La ricerca – fondi permettendo – si evolve, e quelle che erano acute intuizioni trovano conferme scientifiche. Olga D’Alì,  Donna

 

La collaborazione tra oncologi, epidemiologi, genetisti, sta portando a risultati sempre più precisi nella cura e nella prevenzione dei tumori. Ed è arrivata a studiare percorsi mirati e flessibili che tengano conto per esempio anche del sesso e dello stile di vita, come spiega qui Paolo Vineis, epidemiologo all’Imperial College di Londra e collaboratore dell’Associazione Italiana per la Ricerca sul Cancro (AIRC).

Esistono fattori di rischio diversi per le donne?

“Anche se in passato le ricerche, per esempio quelle sull’efficacia dei farmaci, erano condotte sugli uomini, credo che i fattori di rischio per molti tumori – specialmente se si tratta di sostanze genotossiche (capaci cioè di interagire con il Dna) – abbiano un effetto simile nei due sessi.

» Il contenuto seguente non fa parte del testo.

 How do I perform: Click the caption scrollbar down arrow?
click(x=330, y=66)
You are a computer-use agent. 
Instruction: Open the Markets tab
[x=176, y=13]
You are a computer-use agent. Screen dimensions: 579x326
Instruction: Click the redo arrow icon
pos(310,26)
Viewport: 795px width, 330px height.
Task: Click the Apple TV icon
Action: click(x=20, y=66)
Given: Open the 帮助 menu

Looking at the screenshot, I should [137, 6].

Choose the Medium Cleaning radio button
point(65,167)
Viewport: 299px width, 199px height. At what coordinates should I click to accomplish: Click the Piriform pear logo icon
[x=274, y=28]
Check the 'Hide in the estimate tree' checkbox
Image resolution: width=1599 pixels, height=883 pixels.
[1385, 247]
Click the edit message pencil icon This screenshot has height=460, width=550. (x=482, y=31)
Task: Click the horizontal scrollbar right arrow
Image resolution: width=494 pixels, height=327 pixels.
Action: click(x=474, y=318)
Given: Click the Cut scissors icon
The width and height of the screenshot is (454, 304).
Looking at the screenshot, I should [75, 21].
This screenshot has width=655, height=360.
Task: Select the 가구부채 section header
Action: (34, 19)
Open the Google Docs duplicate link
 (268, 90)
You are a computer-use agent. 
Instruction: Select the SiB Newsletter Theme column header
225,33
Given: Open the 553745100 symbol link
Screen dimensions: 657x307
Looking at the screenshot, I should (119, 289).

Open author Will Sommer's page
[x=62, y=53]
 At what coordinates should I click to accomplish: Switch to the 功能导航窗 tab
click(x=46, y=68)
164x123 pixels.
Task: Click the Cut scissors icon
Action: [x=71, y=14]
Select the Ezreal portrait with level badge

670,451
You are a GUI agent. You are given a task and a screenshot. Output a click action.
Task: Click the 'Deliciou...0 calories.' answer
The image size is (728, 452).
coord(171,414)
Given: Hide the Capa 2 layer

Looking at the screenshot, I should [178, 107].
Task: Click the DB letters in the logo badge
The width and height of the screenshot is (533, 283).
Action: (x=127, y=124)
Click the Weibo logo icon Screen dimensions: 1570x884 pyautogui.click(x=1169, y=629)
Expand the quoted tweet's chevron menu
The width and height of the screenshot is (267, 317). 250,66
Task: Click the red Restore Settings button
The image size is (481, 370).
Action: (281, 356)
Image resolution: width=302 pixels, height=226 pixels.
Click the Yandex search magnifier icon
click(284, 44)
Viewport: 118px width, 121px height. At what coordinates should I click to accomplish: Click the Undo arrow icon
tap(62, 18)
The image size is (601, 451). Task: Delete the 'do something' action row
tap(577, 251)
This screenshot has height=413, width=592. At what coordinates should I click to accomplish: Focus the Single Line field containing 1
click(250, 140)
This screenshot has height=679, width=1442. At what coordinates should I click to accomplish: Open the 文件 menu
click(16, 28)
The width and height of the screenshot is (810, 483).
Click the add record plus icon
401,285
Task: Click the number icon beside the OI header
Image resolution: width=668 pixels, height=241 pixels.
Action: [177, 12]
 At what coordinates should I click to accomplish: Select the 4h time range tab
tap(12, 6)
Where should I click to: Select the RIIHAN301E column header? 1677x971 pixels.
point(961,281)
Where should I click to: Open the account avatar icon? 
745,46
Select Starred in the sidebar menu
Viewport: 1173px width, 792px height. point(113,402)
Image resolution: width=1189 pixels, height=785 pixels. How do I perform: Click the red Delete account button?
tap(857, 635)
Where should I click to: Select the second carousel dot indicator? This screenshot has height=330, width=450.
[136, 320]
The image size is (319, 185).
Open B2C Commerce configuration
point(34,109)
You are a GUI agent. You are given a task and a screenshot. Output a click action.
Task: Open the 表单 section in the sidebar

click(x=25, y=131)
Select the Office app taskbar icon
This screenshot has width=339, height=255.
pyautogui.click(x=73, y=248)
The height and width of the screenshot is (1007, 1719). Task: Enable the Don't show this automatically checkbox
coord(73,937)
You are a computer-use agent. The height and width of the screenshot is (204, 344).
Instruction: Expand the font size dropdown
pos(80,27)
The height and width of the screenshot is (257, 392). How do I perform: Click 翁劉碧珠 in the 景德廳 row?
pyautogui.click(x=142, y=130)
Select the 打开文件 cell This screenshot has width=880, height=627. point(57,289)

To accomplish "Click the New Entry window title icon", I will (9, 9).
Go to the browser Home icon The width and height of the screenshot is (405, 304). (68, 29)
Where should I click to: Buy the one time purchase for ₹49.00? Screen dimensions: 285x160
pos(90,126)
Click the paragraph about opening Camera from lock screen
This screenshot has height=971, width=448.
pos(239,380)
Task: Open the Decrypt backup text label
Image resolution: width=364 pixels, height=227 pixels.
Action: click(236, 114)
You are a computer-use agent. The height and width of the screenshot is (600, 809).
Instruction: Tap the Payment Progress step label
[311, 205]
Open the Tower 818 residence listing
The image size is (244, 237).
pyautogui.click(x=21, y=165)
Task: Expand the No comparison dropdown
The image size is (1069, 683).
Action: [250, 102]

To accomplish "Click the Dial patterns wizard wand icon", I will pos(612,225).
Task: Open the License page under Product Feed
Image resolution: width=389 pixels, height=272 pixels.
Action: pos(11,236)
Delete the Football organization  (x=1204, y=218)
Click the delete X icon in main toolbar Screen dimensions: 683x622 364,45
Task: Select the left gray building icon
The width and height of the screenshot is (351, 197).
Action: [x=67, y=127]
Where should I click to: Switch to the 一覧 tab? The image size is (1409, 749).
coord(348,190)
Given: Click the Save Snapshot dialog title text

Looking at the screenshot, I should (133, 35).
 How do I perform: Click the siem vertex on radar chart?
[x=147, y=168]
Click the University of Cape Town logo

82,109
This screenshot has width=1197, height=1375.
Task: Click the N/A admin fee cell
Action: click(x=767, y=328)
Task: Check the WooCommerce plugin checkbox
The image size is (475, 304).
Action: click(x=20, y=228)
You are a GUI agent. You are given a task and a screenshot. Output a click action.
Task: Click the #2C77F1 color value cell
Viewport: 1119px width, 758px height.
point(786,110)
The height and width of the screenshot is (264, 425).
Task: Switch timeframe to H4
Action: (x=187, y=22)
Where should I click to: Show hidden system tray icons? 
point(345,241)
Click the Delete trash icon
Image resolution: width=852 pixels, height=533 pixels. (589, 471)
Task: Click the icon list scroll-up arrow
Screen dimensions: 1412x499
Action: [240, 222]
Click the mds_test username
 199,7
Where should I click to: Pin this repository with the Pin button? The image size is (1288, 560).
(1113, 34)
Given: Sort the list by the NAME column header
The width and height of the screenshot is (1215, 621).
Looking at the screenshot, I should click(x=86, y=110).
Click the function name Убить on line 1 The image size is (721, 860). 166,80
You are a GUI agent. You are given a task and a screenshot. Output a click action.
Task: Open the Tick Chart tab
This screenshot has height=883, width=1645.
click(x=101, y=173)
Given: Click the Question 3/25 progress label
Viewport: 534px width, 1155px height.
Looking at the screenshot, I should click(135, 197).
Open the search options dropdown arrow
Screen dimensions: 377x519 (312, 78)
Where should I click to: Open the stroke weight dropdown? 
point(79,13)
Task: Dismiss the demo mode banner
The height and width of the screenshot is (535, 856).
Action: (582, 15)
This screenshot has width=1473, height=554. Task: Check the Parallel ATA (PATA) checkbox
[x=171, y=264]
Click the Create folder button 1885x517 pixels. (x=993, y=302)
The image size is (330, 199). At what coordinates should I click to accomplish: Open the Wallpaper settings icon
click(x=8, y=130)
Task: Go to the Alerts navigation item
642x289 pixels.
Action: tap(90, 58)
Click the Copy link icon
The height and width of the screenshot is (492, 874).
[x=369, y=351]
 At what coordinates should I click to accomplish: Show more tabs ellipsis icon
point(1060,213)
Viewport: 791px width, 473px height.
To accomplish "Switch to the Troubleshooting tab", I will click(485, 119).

Per qualche tempo si è pensato che le sigarette avessero conseguenze diverse per le donne ma non è così, come dimostrano le ultime ricerche. Le cose si complicano nel caso di sostanze non-genotossiche (come per esempio gli ormoni), di fattori riproduttivi e di alimentazione: qui emergono differenze tra i generi”.

Quali sono le abitudini da evitare?

“Ci sono fattori ugualmente nocivi per uomini e donne, come fumo e inquinamento atmosferico. Il tema dell’alimentazione è più complesso, e le ricerche non hanno dato risultati univoci. Sempre valide però le raccomandazioni del World Cancer Research Fund: eccesso di carne rossa, carenza di fibre grezze, di frutta e verdure fresche (fonti di folati, metionina e vitamine del gruppo B) sono fattori di rischio.

L’alcol è recentemente entrato a far parte dei pericoli per i tumori al seno. Una specificità di genere, perché i tumori associati all’alcol negli uomini non sono così frequenti come i tumori della mammella nelle donne. Attenzione anche all’obesità, che ha una certa responsabilità nei tumori al colon (ugualmente frequenti nei due sessi), ma anche in quelli al seno e all’endometrio”.

Su cosa conviene puntare?

“Sempre sulla prevenzione. La ricerca lavorerà poi sugli effetti specifici. Ultimamente si sta studiando il lavoro con turni di notte: questo, alterando l’orologio interno dell’organismo, potrebbe essere una probabile causa di tumore sia nell’uomo sia nella donna”.